Marathon applies for unit at Ninilchik
Marathon Oil Co. has applied to the state Department of Natural Resources Division of Oil and Gas for approval to form the Ninilchik unit onshore and offshore the Kenai Peninsula between Clam Gulch and Ninilchik.
There are state, federal, Native, university and fee lands in the proposed 25,167 acre unit, including 19,419 acres of state oil and gas leases, most of which are owned Marathon 60 percent, Unocal 40 percent. Phillips also has acreage in the proposed unit.
Marathon would be the operator and Marathon and Unocal between them account for 85 percent of the working interest ownership in the proposed unit.
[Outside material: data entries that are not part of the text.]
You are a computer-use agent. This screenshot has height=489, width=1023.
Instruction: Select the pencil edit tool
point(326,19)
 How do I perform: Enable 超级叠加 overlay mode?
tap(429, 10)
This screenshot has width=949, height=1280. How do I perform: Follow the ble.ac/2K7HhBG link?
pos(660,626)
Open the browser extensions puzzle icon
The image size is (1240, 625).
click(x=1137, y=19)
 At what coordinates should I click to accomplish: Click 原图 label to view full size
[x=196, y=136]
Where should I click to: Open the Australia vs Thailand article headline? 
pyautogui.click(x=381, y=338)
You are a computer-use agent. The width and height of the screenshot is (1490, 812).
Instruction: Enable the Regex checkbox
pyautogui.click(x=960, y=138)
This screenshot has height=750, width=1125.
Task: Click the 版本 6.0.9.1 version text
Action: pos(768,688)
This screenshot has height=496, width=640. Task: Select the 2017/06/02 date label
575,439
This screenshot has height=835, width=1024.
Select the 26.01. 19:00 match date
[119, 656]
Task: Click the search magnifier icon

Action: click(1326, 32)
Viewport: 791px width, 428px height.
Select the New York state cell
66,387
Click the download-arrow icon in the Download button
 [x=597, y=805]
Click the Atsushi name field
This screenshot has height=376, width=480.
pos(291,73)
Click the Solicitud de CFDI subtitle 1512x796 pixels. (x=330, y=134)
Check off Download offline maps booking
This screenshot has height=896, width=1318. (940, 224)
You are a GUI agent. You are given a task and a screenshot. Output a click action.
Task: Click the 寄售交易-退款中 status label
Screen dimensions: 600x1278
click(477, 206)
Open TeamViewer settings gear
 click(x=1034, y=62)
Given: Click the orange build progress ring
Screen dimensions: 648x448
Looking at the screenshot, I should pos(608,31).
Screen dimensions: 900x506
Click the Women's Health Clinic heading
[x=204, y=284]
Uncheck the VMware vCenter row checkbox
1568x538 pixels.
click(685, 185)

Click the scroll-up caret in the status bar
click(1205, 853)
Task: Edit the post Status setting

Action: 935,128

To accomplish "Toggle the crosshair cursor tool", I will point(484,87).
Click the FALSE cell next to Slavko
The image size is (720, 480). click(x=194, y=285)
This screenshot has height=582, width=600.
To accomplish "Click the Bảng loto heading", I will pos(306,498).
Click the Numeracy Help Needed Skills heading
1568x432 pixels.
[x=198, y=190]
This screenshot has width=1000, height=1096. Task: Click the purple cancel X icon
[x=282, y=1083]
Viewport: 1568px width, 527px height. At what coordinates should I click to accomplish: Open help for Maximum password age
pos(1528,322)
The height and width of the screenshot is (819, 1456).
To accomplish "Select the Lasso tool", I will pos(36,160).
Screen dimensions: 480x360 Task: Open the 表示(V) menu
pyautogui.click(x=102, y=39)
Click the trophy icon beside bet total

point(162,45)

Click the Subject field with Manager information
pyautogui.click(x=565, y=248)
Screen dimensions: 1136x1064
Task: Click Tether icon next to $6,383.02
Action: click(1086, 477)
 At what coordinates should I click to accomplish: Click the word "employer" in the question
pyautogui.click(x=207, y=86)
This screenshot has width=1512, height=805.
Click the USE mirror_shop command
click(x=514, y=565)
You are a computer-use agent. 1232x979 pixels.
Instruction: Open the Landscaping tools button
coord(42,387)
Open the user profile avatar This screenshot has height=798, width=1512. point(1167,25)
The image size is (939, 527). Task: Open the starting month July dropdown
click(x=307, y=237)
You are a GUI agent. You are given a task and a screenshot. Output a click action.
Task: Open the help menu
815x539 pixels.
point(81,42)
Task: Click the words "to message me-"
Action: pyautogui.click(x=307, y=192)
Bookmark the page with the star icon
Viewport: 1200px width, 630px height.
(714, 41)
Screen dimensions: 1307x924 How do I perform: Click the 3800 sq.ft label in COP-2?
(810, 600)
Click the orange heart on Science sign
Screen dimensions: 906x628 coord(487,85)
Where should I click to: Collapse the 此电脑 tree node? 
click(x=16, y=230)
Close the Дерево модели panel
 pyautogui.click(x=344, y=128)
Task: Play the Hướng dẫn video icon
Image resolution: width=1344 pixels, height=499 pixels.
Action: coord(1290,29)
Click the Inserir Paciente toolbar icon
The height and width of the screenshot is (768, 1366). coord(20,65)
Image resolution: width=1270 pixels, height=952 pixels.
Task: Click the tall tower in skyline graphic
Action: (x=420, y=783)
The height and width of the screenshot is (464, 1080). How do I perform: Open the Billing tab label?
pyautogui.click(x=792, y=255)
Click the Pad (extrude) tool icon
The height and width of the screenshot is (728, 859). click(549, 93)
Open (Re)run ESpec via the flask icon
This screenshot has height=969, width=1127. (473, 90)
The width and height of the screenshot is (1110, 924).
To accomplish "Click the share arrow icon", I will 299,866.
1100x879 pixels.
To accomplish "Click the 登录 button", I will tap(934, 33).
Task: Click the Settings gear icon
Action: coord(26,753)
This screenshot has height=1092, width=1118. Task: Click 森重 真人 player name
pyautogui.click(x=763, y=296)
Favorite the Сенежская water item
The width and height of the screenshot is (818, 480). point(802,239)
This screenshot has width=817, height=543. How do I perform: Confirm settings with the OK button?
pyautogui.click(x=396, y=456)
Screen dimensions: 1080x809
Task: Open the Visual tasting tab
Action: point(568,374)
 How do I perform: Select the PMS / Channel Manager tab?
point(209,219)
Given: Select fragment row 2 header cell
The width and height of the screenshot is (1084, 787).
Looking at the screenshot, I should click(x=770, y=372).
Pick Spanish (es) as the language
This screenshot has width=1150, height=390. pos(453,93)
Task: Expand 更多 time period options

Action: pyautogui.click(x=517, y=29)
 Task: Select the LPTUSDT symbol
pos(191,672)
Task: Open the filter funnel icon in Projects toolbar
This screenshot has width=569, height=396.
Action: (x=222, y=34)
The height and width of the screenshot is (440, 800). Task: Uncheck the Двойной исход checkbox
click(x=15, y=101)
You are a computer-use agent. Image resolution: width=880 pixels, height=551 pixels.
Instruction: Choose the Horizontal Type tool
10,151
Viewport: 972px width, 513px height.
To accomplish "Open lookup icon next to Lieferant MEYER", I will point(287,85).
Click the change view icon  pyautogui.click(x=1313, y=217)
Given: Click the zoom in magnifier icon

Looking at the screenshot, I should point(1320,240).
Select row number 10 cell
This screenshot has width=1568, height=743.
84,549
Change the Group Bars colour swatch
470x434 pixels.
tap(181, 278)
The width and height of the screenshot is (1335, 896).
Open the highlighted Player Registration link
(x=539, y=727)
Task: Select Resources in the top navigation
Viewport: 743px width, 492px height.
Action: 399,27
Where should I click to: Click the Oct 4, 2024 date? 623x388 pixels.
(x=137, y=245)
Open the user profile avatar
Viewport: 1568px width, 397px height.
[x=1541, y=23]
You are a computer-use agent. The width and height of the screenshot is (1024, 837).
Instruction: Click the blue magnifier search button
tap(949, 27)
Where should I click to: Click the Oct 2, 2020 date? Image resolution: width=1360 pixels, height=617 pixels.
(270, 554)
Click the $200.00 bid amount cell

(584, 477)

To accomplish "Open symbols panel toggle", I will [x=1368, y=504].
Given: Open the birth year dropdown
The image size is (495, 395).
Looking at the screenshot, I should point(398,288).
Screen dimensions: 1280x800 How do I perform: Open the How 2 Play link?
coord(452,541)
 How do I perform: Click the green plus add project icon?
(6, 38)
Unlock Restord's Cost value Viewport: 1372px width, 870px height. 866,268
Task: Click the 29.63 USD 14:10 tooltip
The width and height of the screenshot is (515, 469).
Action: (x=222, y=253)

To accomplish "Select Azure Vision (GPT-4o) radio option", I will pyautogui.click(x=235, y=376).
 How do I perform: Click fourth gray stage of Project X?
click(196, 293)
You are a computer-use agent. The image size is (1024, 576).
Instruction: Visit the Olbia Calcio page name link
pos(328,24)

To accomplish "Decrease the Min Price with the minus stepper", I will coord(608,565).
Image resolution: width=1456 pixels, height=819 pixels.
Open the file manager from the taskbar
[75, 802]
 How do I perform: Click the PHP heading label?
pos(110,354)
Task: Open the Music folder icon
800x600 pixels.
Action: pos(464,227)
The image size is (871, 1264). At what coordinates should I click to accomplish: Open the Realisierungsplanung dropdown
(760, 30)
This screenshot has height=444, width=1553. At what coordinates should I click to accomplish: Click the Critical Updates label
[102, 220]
Most targets in the company's exploration plan are in the Tyonek formation; the Clam Gulch block well will also target the Sterling formation.
A work over is planned at the Socal Falls Creek 1 well in 2001 and Marathon's 1 Grassim Oskolkoff well will be production tested to identify gas potential this year. The 2 Grassim Oskolkoff will be drilled next year, and a work over will be done at the 1 Union Ninilchik well.
The Clam Gulch block will be drilled in 2004.
External corrosion causes flow line rupture at Prudhoe
The Alaska Department of Environmental Conservation said that BP Exploration (Alaska) Inc. detected a crude oil spill at drill site L2 in the eastern operating area at Prudhoe Bay the morning of July 21.
BP has estimated the spill at less than 10 barrels (420 gallons). DEC said July 23 it had not yet determined if the spill includes produced water.
The rupture in the flow line occurred over the tundra and the oil sprayed out of the flow line and was carried by the wind across the tundra, covering an estimated half an acre.
A 50 foot by 20 foot area was heavily contaminated and was surrounded by shore seal boom. The tundra is being treated with a warm water rinse to remove the oil and the oil and rinse water are being recovered with a vacuum truck.
Where the tundra was only lightly oil it will be treated with a weed burner to remove the oil and minimize plant damage. No surface water or wildlife were effected.
DEC said external corrosion caused the flow line to rupture. BP estimated that it would take 12 hours to repair the damage.